[Problem requirements]
Find the line holding "Product descriptions (614, 897)" in the entries below. Give it again exactly, along with every line after it up to and including the line holding "Quantity: (585, 626)".

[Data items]
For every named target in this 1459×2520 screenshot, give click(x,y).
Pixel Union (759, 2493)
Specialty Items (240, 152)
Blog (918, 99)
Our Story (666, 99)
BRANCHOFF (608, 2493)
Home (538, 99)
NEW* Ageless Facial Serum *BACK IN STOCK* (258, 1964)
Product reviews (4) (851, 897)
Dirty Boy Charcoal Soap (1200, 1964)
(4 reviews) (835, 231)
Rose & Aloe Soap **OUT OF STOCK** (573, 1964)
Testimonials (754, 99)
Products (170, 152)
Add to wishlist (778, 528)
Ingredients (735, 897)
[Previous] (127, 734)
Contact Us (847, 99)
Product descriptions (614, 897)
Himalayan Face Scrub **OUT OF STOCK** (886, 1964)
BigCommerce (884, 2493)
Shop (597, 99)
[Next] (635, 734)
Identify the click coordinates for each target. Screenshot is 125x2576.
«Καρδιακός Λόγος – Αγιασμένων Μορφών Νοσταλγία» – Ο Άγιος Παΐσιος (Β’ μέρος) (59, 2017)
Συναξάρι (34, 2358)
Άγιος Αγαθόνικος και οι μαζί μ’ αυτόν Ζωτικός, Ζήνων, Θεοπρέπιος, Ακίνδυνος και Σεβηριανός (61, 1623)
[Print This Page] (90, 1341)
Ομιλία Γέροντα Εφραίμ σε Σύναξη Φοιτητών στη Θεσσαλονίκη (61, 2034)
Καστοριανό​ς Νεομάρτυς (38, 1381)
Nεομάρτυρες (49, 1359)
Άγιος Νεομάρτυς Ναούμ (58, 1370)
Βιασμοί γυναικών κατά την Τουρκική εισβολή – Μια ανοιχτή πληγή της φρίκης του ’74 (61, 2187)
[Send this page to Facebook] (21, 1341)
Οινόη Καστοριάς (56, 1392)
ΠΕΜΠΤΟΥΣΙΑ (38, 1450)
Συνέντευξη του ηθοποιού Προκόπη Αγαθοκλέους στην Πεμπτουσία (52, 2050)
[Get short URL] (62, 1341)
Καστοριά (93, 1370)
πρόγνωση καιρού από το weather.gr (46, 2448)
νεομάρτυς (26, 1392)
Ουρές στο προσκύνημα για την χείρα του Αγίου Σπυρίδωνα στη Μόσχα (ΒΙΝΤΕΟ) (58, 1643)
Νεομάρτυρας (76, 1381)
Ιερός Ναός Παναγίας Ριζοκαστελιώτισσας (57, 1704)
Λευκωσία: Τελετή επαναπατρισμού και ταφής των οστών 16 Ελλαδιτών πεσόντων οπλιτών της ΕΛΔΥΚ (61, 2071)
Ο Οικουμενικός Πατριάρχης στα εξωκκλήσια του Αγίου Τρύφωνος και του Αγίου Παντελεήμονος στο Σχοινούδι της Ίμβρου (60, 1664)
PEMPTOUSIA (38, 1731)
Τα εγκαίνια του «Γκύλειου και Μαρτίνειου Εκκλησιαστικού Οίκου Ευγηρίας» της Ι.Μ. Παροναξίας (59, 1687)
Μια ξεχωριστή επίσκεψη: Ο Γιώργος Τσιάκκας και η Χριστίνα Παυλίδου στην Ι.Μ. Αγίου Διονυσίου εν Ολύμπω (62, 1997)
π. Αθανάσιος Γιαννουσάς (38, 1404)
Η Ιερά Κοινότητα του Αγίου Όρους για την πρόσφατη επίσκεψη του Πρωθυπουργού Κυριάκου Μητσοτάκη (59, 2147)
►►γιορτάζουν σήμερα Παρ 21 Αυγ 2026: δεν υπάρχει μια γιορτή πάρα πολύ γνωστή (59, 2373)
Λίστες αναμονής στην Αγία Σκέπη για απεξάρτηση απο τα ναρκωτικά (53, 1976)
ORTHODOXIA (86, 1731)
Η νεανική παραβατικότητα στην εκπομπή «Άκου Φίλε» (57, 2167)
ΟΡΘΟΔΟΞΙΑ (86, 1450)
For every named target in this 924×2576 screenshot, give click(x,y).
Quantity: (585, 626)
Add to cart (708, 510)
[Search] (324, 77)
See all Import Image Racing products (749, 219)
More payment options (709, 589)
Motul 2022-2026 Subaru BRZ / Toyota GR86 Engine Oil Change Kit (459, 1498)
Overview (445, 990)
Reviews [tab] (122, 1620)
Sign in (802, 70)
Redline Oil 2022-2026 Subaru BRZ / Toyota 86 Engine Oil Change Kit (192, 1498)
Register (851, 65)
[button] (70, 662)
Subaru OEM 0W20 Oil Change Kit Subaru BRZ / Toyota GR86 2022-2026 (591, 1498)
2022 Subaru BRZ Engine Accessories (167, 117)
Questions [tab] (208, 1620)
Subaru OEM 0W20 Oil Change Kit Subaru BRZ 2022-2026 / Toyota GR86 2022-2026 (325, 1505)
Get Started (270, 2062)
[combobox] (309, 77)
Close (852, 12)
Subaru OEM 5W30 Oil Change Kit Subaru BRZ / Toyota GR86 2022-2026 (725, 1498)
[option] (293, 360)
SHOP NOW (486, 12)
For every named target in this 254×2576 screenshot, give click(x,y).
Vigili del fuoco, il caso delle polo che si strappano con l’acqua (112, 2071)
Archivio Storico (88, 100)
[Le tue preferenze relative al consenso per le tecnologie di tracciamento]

[Response to this exercise]
Product descriptions (614, 897)
Himalayan Face Scrub **OUT OF STOCK** (886, 1964)
BigCommerce (884, 2493)
Shop (597, 99)
[Next] (635, 734)
Identify the click coordinates for each target. Screenshot is 125x2576.
«Καρδιακός Λόγος – Αγιασμένων Μορφών Νοσταλγία» – Ο Άγιος Παΐσιος (Β’ μέρος) (59, 2017)
Συναξάρι (34, 2358)
Άγιος Αγαθόνικος και οι μαζί μ’ αυτόν Ζωτικός, Ζήνων, Θεοπρέπιος, Ακίνδυνος και Σεβηριανός (61, 1623)
[Print This Page] (90, 1341)
Ομιλία Γέροντα Εφραίμ σε Σύναξη Φοιτητών στη Θεσσαλονίκη (61, 2034)
Καστοριανό​ς Νεομάρτυς (38, 1381)
Nεομάρτυρες (49, 1359)
Άγιος Νεομάρτυς Ναούμ (58, 1370)
Βιασμοί γυναικών κατά την Τουρκική εισβολή – Μια ανοιχτή πληγή της φρίκης του ’74 (61, 2187)
[Send this page to Facebook] (21, 1341)
Οινόη Καστοριάς (56, 1392)
ΠΕΜΠΤΟΥΣΙΑ (38, 1450)
Συνέντευξη του ηθοποιού Προκόπη Αγαθοκλέους στην Πεμπτουσία (52, 2050)
[Get short URL] (62, 1341)
Καστοριά (93, 1370)
πρόγνωση καιρού από το weather.gr (46, 2448)
νεομάρτυς (26, 1392)
Ουρές στο προσκύνημα για την χείρα του Αγίου Σπυρίδωνα στη Μόσχα (ΒΙΝΤΕΟ) (58, 1643)
Νεομάρτυρας (76, 1381)
Ιερός Ναός Παναγίας Ριζοκαστελιώτισσας (57, 1704)
Λευκωσία: Τελετή επαναπατρισμού και ταφής των οστών 16 Ελλαδιτών πεσόντων οπλιτών της ΕΛΔΥΚ (61, 2071)
Ο Οικουμενικός Πατριάρχης στα εξωκκλήσια του Αγίου Τρύφωνος και του Αγίου Παντελεήμονος στο Σχοινούδι της Ίμβρου (60, 1664)
PEMPTOUSIA (38, 1731)
Τα εγκαίνια του «Γκύλειου και Μαρτίνειου Εκκλησιαστικού Οίκου Ευγηρίας» της Ι.Μ. Παροναξίας (59, 1687)
Μια ξεχωριστή επίσκεψη: Ο Γιώργος Τσιάκκας και η Χριστίνα Παυλίδου στην Ι.Μ. Αγίου Διονυσίου εν Ολύμπω (62, 1997)
π. Αθανάσιος Γιαννουσάς (38, 1404)
Η Ιερά Κοινότητα του Αγίου Όρους για την πρόσφατη επίσκεψη του Πρωθυπουργού Κυριάκου Μητσοτάκη (59, 2147)
►►γιορτάζουν σήμερα Παρ 21 Αυγ 2026: δεν υπάρχει μια γιορτή πάρα πολύ γνωστή (59, 2373)
Λίστες αναμονής στην Αγία Σκέπη για απεξάρτηση απο τα ναρκωτικά (53, 1976)
ORTHODOXIA (86, 1731)
Η νεανική παραβατικότητα στην εκπομπή «Άκου Φίλε» (57, 2167)
ΟΡΘΟΔΟΞΙΑ (86, 1450)
For every named target in this 924×2576 screenshot, give click(x,y).
Quantity: (585, 626)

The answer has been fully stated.